Meeting Minutes Constrained RESTful Environments (core) WG
Title Minutes interim-2021-core-08: Wed 16:00
State Active
Other versions plain text
Last updated 2021-06-23

# CoRE Virtual interim - 2021-06-23 - 14:00 UTC


* Marco Tiloca, RISE
* Jaime Jiménez, Ericsson

## Remote instructions


Minute takers: Christian Amsüss, Marco Tiloca
Jabber scribes:

## Participants

1. Marco Tiloca, RISE
2. Oliver Borchert
3. Carsten Bormann, TZI
4. Peter Yee, AKAYLA
5. Christian Amsüss
6. Francesca Palombini, Ericsson
7. Bill Silverajan, Tampere University (TAU)
8. Dave Robin
9. Alan Soloway, Qualcomm
10. Michael Richardson, Sandelman
11. Michael Koster, Passive Logic
12. Rikard Höglund, RISE
13. Oliver Borchert, NIST
14. Henk Birkholz
15. Klaus Hartke

*[MT]: Marco Tiloca
*[JJ]: Jaime Jiménez
*[FP]: Francesca Palombini
*[CB]: Carsten Bormann
*[CA]: Christian Amsüss
*[KH]: Klaus Hartke
*[RH]: Rikard Höglund
*[TF]: Thomas Fossati
*[DN]: David Navarro
*[GS]: Göran Selander
*[BS]: Bilhanan Silverajan
*[AS]: Alan Soloway
*[MR]: Michael Richardson
*[AK]: Ari Keränen
*[MJK]: Michael Koster
*[JM]: John Mattsson
*[NW]: Niklas Widell
*[ED]: Esko Dijk
*[EB]: Henk Birkholz

## Agenda

MT going through the agenda and the generics.

### Note Well

Remember that the [note well](
applies, for [IPR]( but also for [WG
processes]( and [code of
conduct]( Try to be nice.

### Bluesheets / Jabber & Minutes / Agenda bashing

Fill the "Participants" list and other info above.

### Early AOB

CB: YANG-CBOR/SID had some movement. Will do small changes, new version
probably tomorrow. If all works out well, might resume IESG processing.

FP: It happens that some drafts are not blocked, but discussed in the IESG in
terms of charter fitting (in general).

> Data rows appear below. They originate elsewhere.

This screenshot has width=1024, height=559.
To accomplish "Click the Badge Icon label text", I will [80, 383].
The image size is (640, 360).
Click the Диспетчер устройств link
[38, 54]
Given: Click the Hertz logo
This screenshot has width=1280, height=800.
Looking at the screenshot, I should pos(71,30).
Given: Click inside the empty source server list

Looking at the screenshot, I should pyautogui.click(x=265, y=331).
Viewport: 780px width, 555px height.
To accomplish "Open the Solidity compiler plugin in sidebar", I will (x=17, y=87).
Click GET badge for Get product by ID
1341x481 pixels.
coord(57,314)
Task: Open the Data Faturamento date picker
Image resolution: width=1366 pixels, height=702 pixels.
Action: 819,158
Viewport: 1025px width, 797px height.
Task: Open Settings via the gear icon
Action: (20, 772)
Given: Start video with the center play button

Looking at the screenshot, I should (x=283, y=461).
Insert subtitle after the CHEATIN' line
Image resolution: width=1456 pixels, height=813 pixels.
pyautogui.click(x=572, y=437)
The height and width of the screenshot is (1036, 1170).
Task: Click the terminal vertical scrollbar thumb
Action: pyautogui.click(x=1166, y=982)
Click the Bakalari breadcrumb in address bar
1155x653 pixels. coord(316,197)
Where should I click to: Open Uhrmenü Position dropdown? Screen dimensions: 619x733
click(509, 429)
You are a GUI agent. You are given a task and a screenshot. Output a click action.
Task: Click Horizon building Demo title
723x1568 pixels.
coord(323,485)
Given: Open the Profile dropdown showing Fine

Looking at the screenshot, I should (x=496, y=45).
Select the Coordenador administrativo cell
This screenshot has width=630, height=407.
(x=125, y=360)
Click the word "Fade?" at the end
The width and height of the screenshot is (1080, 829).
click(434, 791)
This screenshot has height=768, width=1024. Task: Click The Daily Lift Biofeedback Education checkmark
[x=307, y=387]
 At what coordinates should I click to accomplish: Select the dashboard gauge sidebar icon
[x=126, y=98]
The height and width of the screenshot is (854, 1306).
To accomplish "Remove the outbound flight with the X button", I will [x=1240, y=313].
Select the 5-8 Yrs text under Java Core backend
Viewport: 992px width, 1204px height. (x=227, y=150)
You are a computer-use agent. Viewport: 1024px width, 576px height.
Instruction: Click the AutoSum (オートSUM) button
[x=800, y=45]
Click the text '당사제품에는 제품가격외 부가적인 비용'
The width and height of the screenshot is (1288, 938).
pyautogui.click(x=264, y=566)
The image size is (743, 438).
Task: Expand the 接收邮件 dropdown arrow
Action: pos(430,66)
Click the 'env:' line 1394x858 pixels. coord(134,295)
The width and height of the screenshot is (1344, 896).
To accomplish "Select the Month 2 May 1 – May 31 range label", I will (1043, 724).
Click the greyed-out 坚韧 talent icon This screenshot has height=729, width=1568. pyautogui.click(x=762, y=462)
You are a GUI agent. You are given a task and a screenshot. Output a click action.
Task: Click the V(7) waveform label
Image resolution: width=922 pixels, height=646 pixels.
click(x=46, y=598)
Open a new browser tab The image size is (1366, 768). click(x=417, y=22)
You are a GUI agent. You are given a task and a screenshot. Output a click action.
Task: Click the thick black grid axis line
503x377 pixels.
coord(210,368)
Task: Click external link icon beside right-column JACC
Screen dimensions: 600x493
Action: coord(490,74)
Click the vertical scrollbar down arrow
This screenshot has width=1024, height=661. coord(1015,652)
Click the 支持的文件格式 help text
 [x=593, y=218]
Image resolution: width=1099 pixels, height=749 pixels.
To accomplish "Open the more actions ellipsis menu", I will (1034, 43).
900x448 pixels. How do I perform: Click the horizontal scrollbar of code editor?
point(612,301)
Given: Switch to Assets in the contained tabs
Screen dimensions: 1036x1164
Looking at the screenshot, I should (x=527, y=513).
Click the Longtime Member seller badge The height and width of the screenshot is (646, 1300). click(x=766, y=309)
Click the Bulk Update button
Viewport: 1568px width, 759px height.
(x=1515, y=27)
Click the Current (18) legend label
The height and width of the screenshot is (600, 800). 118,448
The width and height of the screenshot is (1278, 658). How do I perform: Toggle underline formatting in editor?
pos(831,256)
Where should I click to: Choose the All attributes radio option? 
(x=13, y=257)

So reminder for chairs and shepherd:
Also check with the charter, and if any interpretation needs to be done, let's
discuss that before IESG time.

### Dynlink


Presented slides:

Discuss status, open points and way forward

BS: (going through slides): Not much movement so far, but one ahead: Split into
2 documents was agreed on w/ chairs, AD etc. One on conditional attributes (new
doc), one is link bindings (current doc). BS: One part has been ready for some
time (conditional-attributes), one requires work (link bindings, keeping the
dynlink name). BS: conditional-attributes is depended on from outside;
rest-of-dynlink has soft dependency on CoRAL. BS: First versions (just
copy-paste) to be submitted ASAP (this week). BS: Due in conditional-attributes
-01: Impact of proxies, for implementation considerations. BS: Due for
dynlink-15: link-format issues.


MJK: There may not need to be a normative dependency between the new docs
(-bindings is a way to implement conditional-parameters, so it can be an
informative reference in conditional-parameters). BS: Still needs to *exist* to
be informative reference. MJK: Can update C code to reflect that. CB: Side
note: kramdown-rfc *can* reference nonexistent docs.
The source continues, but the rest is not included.